WHAT THIS TASK INVOLVES >>
Copy out the entries word for word, leaving images aside.

SUPPLIED RECORDS >>

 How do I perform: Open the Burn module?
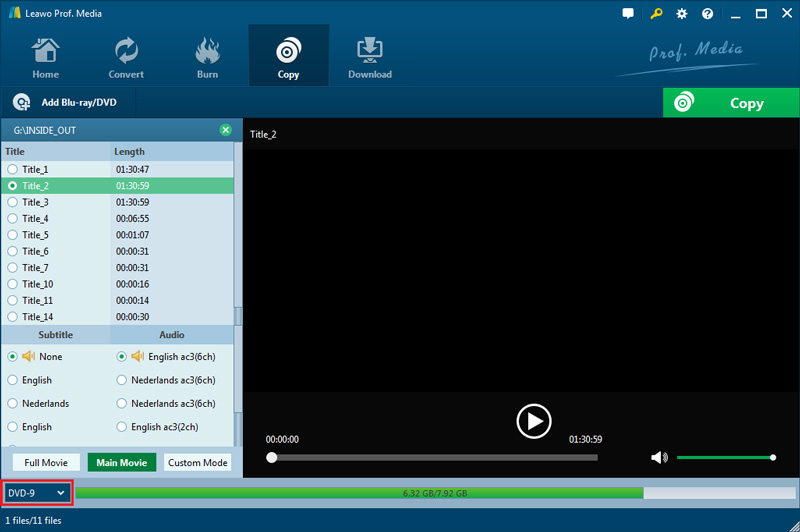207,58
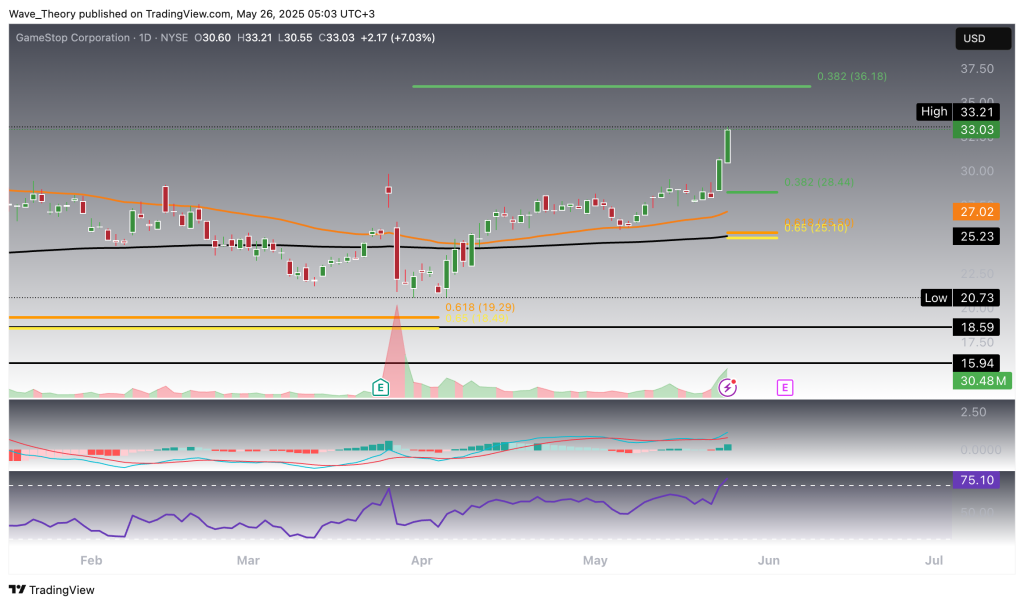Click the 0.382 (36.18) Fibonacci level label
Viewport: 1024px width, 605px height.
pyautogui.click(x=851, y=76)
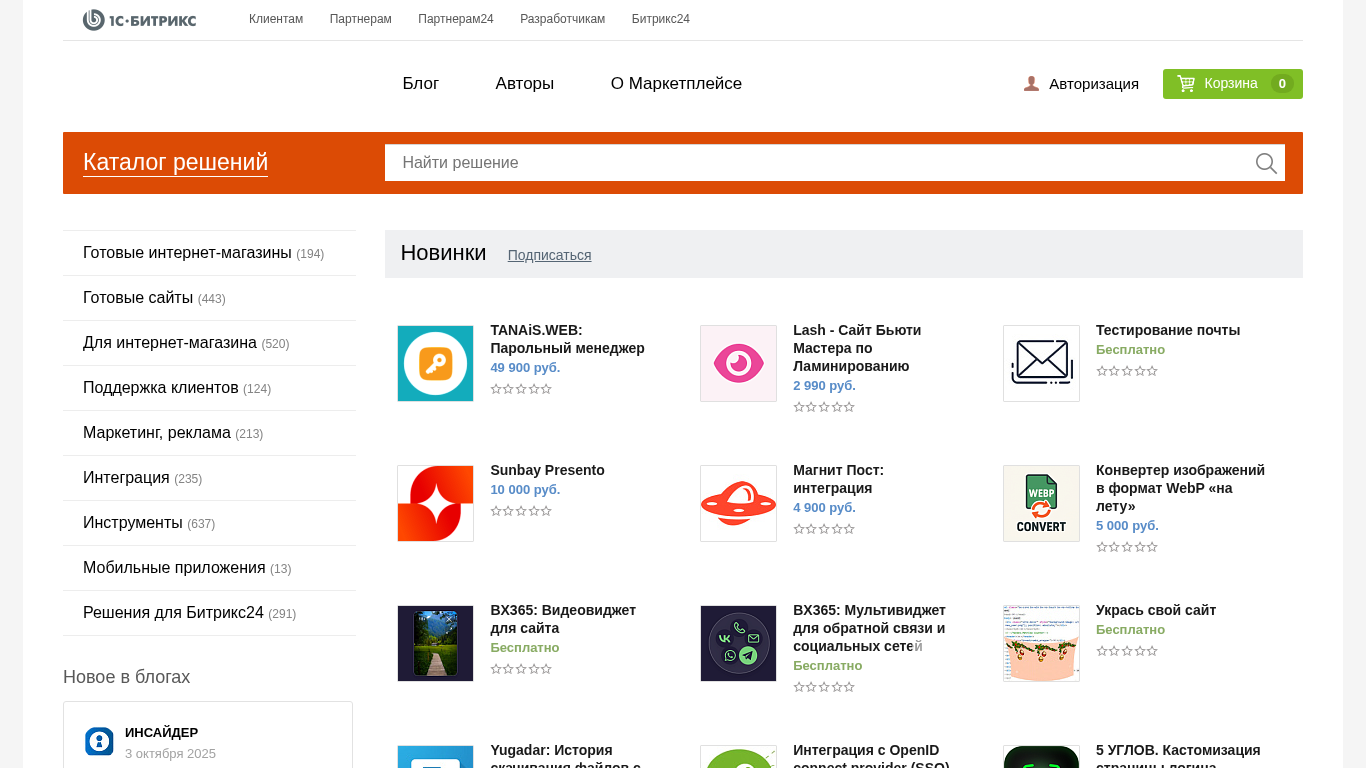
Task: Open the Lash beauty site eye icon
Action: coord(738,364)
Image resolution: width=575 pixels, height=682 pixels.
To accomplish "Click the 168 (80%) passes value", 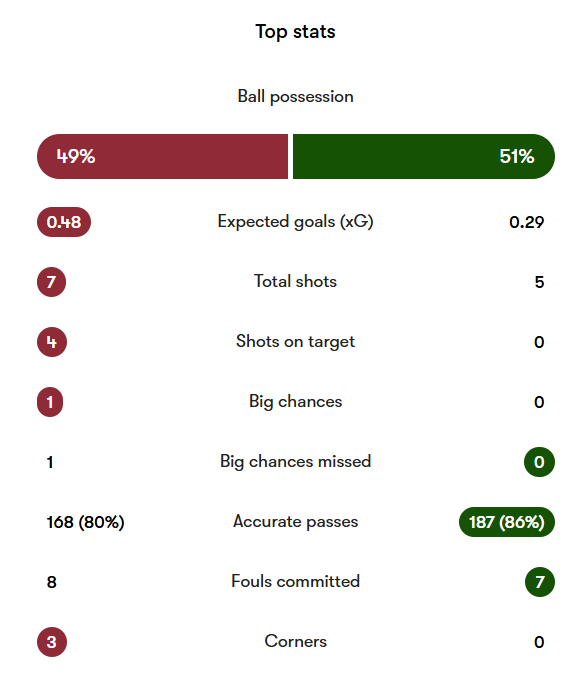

TASK SOLUTION >>
 How do I perform: Open the Burn module?
207,58
Click the 0.382 (36.18) Fibonacci level label
Viewport: 1024px width, 605px height.
pyautogui.click(x=851, y=76)
Task: Open the Lash beauty site eye icon
Action: coord(738,364)
Image resolution: width=575 pixels, height=682 pixels.
To accomplish "Click the 168 (80%) passes value", 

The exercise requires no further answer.